A 1970’s Manchester commercial block — which featured as a backdrop in several episodes of the television science fiction crime drama Life on Mars — is to get a £1.5m upgrade investment.
LaSalle Investment Management has already spent around £2m on the 14-storey Hexagon Tower since acquiring the building in 2008. “We are planning a further £1.5m investment for the property over the next 18 months to enable it to continue as a high quality, specialist environment for a vibrant and forward thinking community,” explained associate director Chris Mitchell.
Surrounded by the north Manchester suburbs of Blackley and Crumpsall — and with its roots firmly embedded in the industrial heritage of the area — the 172,000sq ft block and adjoining building provide serviced office and laboratory accommodation for science and tech orientated businesses.
One long-term tenant is chemicals manufacturer, Lubrizol, which services companies across Asia and the Americas. “Innovation in commercial or academic science is integral to the economic identity of the north west, and especially Manchester,” said executive Dr Peter Bloyce. “We are proud to work within that heritage, and to have the support and facilities to go forward and trade our products across many diverse markets worldwide.”
In January the Hexagon Tower was incorporated into the Business Environments for Science and Technology (BEST) Network, a private pension fund portfolio managed by LaSalle which includes a combination of both well-established science and technology parks and those undergoing investment to attract high-technology activities.

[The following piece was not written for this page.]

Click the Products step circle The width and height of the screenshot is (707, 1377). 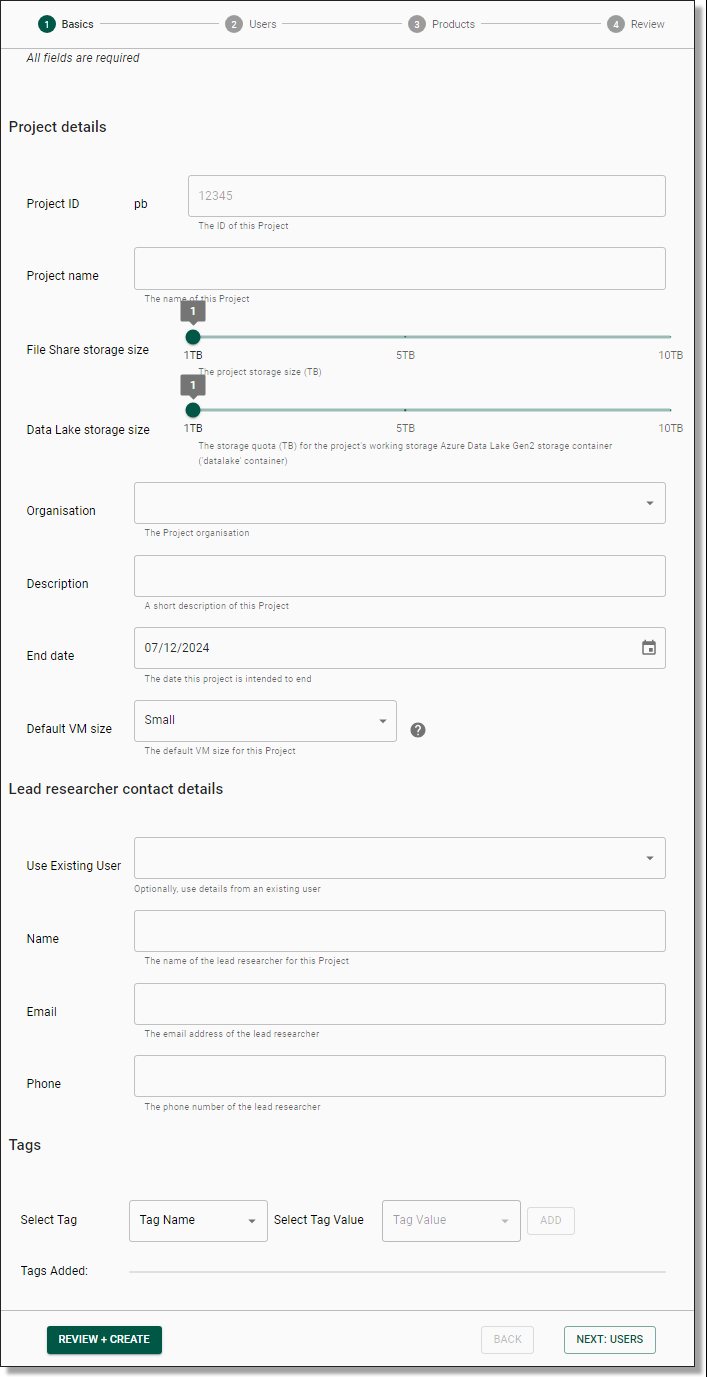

“Few businesses work well in isolation,” said Mitchell. “They need support, flexibility and investment from a landlord. Inspiration is vital, too, and that comes from sharing ideas with other like-minded businesses. Make sure those factors are in place and we’ll be able to turn the great ideas coming out of the UK into great businesses.”
When Modernist architect Richard Seifert was commissioned to design the building by the site owners ICI in 1971 his brief was to “encapsulate the science of the area”. He did so by designing its windows in the shape of a hexagon to represent the chemical compound Benzene —the basis of synthetic dyes that the site was famous for producing.
The building was once the headquarters of ICI’s colours division and was the centrepiece of a 500-acre industrial site employing 1,600 people. Its laboratories not only lead the way in colour breakthroughs for the commercial fabric market, but its scientists also created new chemicals for film processing and colouring.
The site’s chemical heritage goes back as far 1785 with the establishment of the Borelle Dyeworks. In 1865 Berlin-born Ivan Levinstein purchased the site to develop and produce synthetic dyes. He later merged the site with British Dyes Ltd to become the British Dyestuffs Corporation which subsequently became Imperial Chemical Industries.
Many people, however, will recognise the block from the BBC crime series Life on Mars in which a detective from 2006 is knocked over by a speeding car and wakes to find himself in 1973 — coincidentally the year the Hexagon Tower was completed.